A cette époque, je lisais beaucoup de livres sur la relation de l'homme à la nature et je suis tombé sur le livre « Talking with nature (parler avec la nature) » d'un fermier australien, Mickaël ROADS. Celui-ci avait émigré d'Angleterre pour tenter sa chance à l'autre bout du monde. Là, il continuait à pratiquer l'agriculture comme il en avait l'habitude en Angleterre. Mickaël ROADS a, lui aussi, été confronté au problème de la gloutonnerie des animaux qui vivaient autour de ses terres. C'était surtout des kangourous qui se nourrissaient des produits destinés au marché. Tout d'abord, il les chassait avec son fusil et il en tuait pas mal. Sa relation à la nature devenait de plus en plus profonde et tuer les kangourous lui posait de plus en plus problème. Puis, un jour, il décida de faire la paix avec ces marsupiaux qui mangeaient et dévastaient toutes ses céréales. Il était aux abords de son terrain, se concentra pour contacter l'esprit des kangourous et il leur demanda de conclure un marché avec lui.

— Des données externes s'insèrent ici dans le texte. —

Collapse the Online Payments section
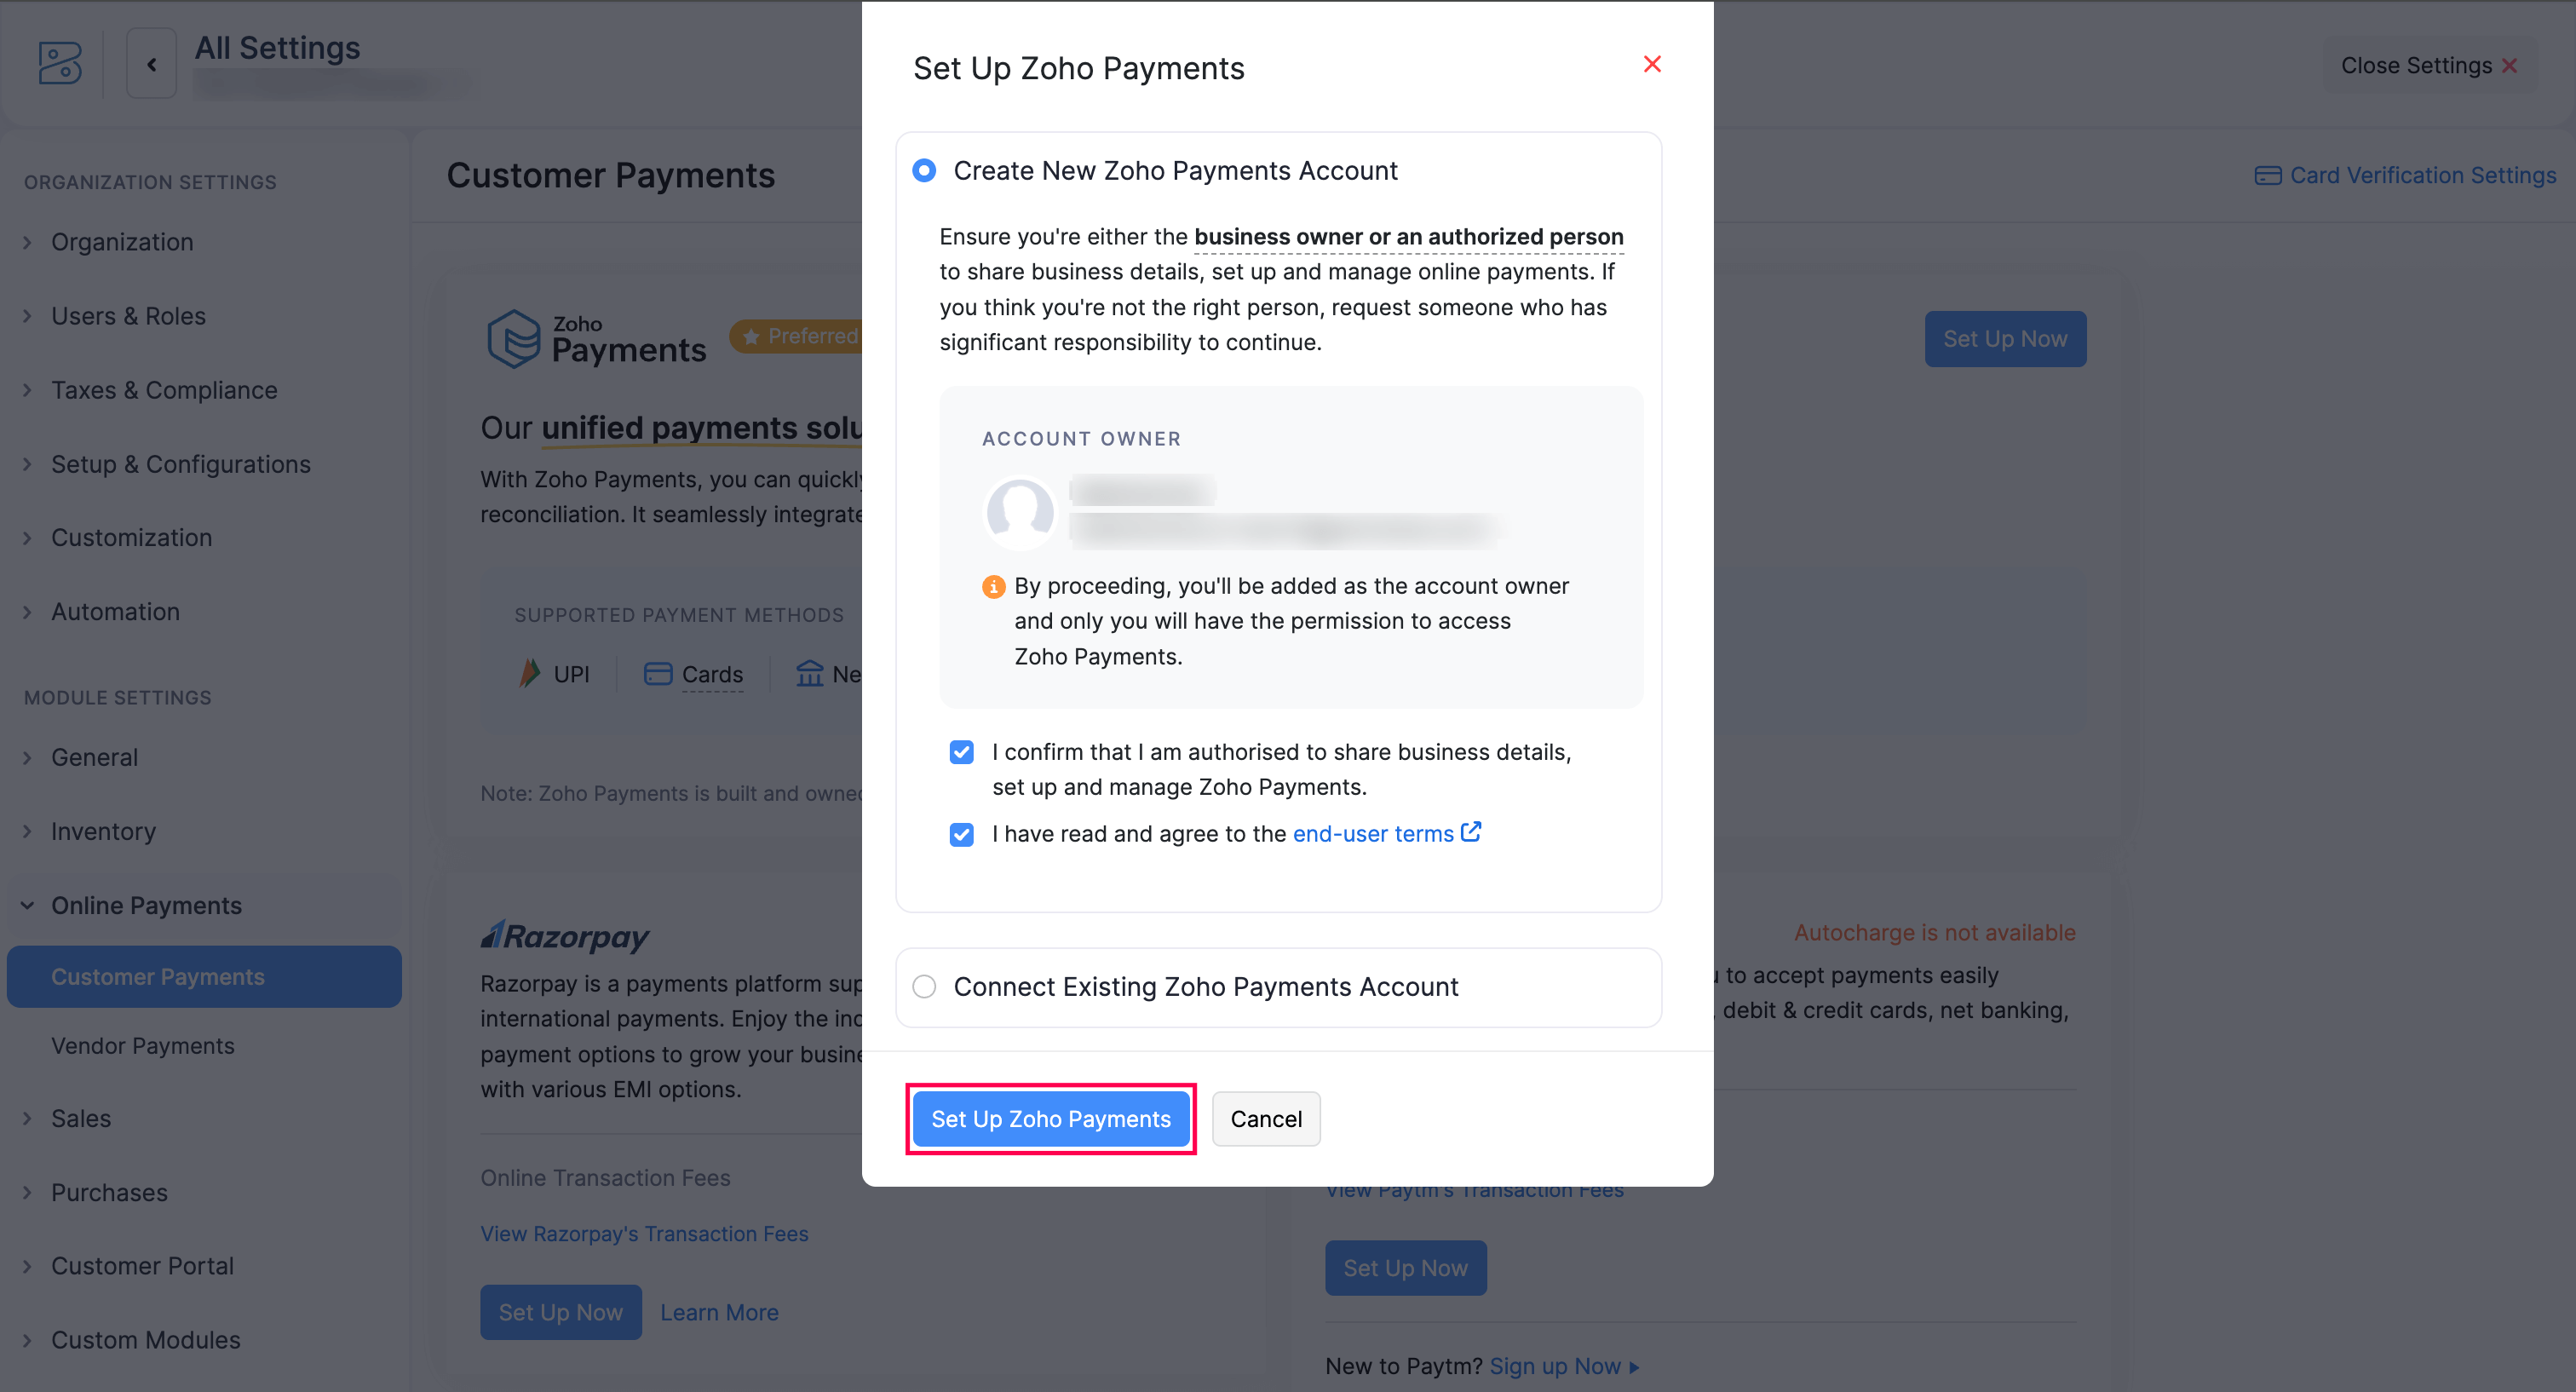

Mickaël leur proposa un bord assez large de son champ s'ils acceptaient de laisser le reste. A partir de ce jour-là, les kangourous arrêtèrent de manger de ci de là et respectèrent leur accord. Ils ne prenaient que ce dont ils avaient besoin au bord du champ et ne touchaient pas au reste.

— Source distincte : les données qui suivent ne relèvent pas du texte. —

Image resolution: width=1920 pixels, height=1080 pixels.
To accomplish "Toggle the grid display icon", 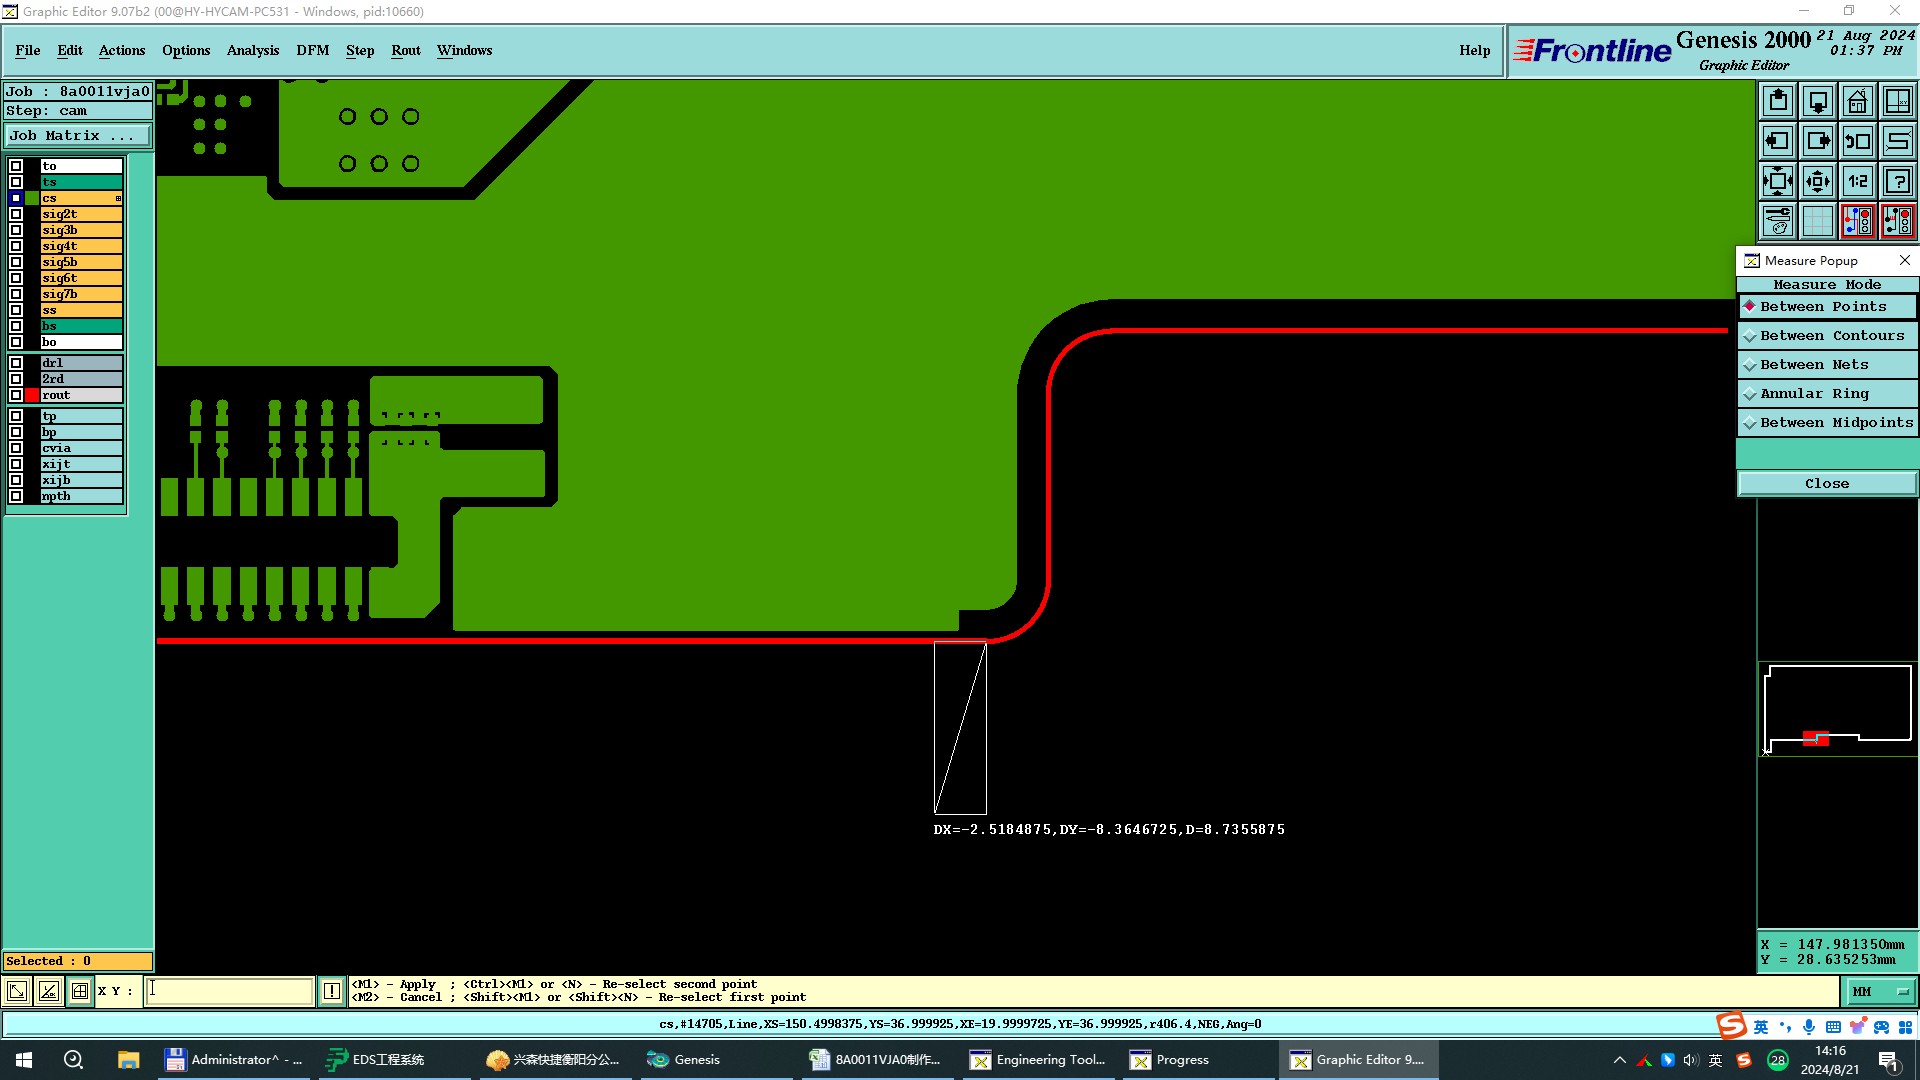I will point(1817,221).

Cette histoire me toucha profondément et, malgré le fait que je ne comprenais pas à 100 % la force de cette histoire, j'y croyais et je ne l'oublierai jamais. Alors que je cherchais une solution pour protéger mes petites salades, cette expérience de M. ROADS me vint à l'esprit. Mon challenge était d'essayer de proposer un traité à mes limaces dans le jardin.

Pour cela, j'avais besoin de beaucoup de courage parce que, si cela ne marchait pas, cela mettrait en danger la conviction que j'avais que l'on pouvait communiquer et négocier avec les animaux.

Aussi, j'étais persuadé que cela ne pouvait fonctionner que si j'y croyais complètement. Le moindre doute pouvait conduire à l'échec, comme cela est le cas si on travaille avec des affirmations auxquelles on ne croit pas vraiment dans un processus de développement personnel. Et moi, j'avais un doute concernant ce pacte entre les limaces et moi et il m'a fallu toute une saison pour le transformer en confiance.

Au printemps suivant, je préparai le potager, comme toujours, avec une nouvelle couche de mulch et j'y plantai directement les jeunes salades. Quand ce travail fut achevé, je m'assis au bord de ce lit de mulch, je me détendis et fermai les yeux comme pour une méditation. Je trouvai rapidement un état de paix, satisfait du travail effectué. Je sentais la présence des petites salades qui, maintenant exposées à tous les vents devaient cheminer vers un état de belle salade adulte. Il me faudrait patienter encore quelques semaines avant de pouvoir les manger et je me rendais compte que ce serait encore bien plus difficile pour les limaces de ne pas les toucher. Les plantes avaient vraiment besoin de leurs quatre petites feuilles pour croître. Que devais-je proposer aux limaces dans mon traité ? Pour l'instant, renoncer complètement à mettre les salades dans leur menu ? Mais pour combien de temps ? Je décidai de proposer aux limaces d'utiliser les feuilles extérieures pour leur consommation si elles laissaient le reste de la salade pour moi et de commencer à manger les feuilles seulement si les plantes pouvaient survivre. Je visualisai les limaces en train de manger les feuilles extérieures des salades déjà bien grandes, mais pas les feuilles intérieures. Cela me procurait une sensation agréable de justesse et j'avais un élan d'amour et de gratitude envers les limaces.

Malgré le fait que j'avais une grande confiance en cet accord, j'étais particulièrement heureux et satisfait de constater que la gloutonnerie des limaces ne commença que lorsque les salades pouvaient survivre. J'étais content de voir apparaître de grands trous dans mes salades uniquement sur les feuilles extérieures. Les feuilles poussant plus à l'intérieur restaient intactes !

Je vivais dans une sorte de conte de fées qui entrait petit à petit dans ma réalité.